On a night flight from London to Boston, Ted Severson meets the stunning and mysterious Lily Kintner. Sharing one too many martinis, the strangers begin to play a game of truth, revealing very intimate details about themselves. Ted talks about his marriage that’s going stale and his wife Miranda, who he’s sure is cheating on him. Ted and his wife were a mismatch from the start—he the rich businessman, she the artistic free spirit—a contrast that once inflamed their passion, but has now become a cliché.
But their game turns a little darker when Ted jokes that he could kill Miranda for what she’s done. Lily, without missing a beat, says calmly, “I’d like to help.” After all, some people are the kind worth killing, like a lying, stinking, cheating spouse. . . .
Back in Boston, Ted and Lily’s twisted bond grows stronger as they begin to plot Miranda’s demise. But there are a few things about Lily’s past that she hasn’t shared with Ted, namely her experience in the art and craft of murder, a journey that began in her very precocious youth.
Suddenly these co-conspirators are embroiled in a chilling game of cat-and-mouse, one they both cannot survive . . . with a shrewd and very determined detective on their tail.
My Mini Thoughts
This is my first Peter Swanson book, and I wanted to read it because he has a new book coming out this year. Needless to say I want to read more of his work!

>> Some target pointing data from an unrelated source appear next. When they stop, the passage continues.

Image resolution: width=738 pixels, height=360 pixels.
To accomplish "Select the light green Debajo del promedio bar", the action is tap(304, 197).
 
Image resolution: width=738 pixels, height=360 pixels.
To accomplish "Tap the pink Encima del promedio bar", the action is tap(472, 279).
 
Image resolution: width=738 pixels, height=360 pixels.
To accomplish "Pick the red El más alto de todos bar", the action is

This is a book that will keep you guessing up until the very end. I feel like if I read too many thriller/suspense/mystery books in a row, they all jumble together. I had to read this one right after The Prized Girl because my library loan was almost up. I will say this book was different from any suspenseful genre I’ve read in a long time.
Swanson does such a good job at throwing in little twists here and there. Remember that it’s the little things that make the biggest impact in this story. It’s not a case of who did it, because you know already that the characters don’t mind killing others. This is more of a case of how long can they keep killing and get away with it.

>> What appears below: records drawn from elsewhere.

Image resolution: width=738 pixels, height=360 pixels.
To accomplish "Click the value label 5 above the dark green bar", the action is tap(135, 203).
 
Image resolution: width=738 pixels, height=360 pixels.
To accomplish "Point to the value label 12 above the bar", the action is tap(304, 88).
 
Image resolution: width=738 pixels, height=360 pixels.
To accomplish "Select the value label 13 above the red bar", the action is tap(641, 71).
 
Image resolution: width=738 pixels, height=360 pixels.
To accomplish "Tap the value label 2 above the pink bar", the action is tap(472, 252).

It’s funny because if you think about it, a person who kills is a bad guy. So that makes most every character in this book a bad guy. That ending though. Wow! What a great way to end the book. The killer knowing their end is coming without reading about how it all plays out.
I am officially excited to read his new book Eight Perfect Murders.
Book Rating: 4/5
For the grand finale this would pair nicely with a nice Columbia Crest Cabernet Sauvignon.